##### DATA SHOWN

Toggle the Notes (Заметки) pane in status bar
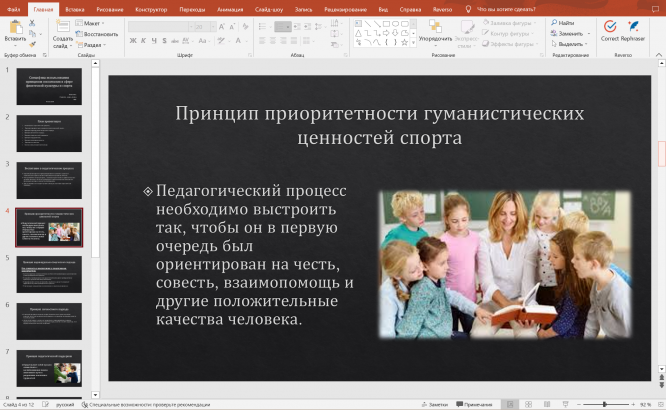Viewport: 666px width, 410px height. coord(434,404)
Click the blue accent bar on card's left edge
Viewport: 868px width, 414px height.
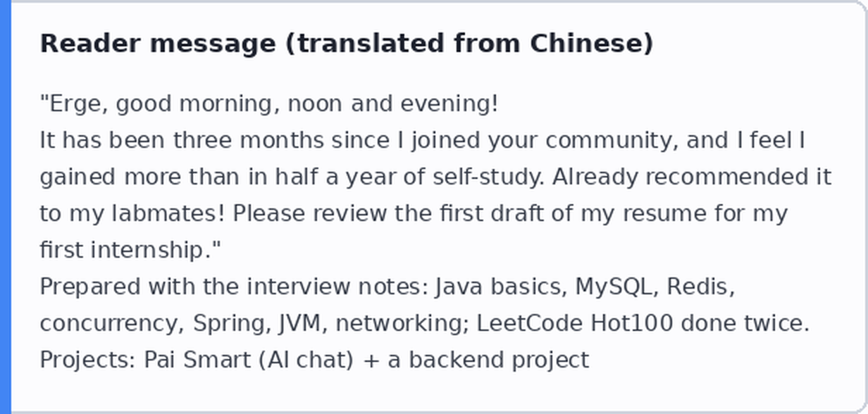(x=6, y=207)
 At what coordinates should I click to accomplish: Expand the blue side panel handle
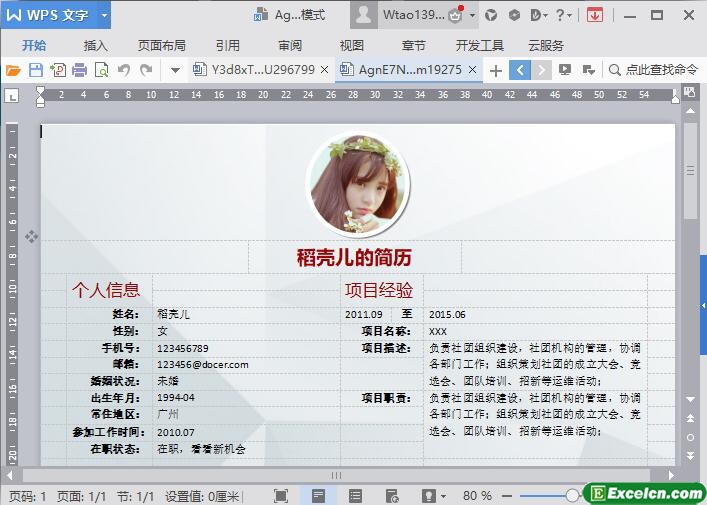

##########

■ WORK ITEM: Exactly as they appear, repeat the lines from the one containing "Viewport: 868px width, 414px height." through the last line of the entries, counting both ends. Pictures stay out.

■ TASK OUTPUT:
Viewport: 868px width, 414px height.
(x=6, y=207)
 At what coordinates should I click to accomplish: Expand the blue side panel handle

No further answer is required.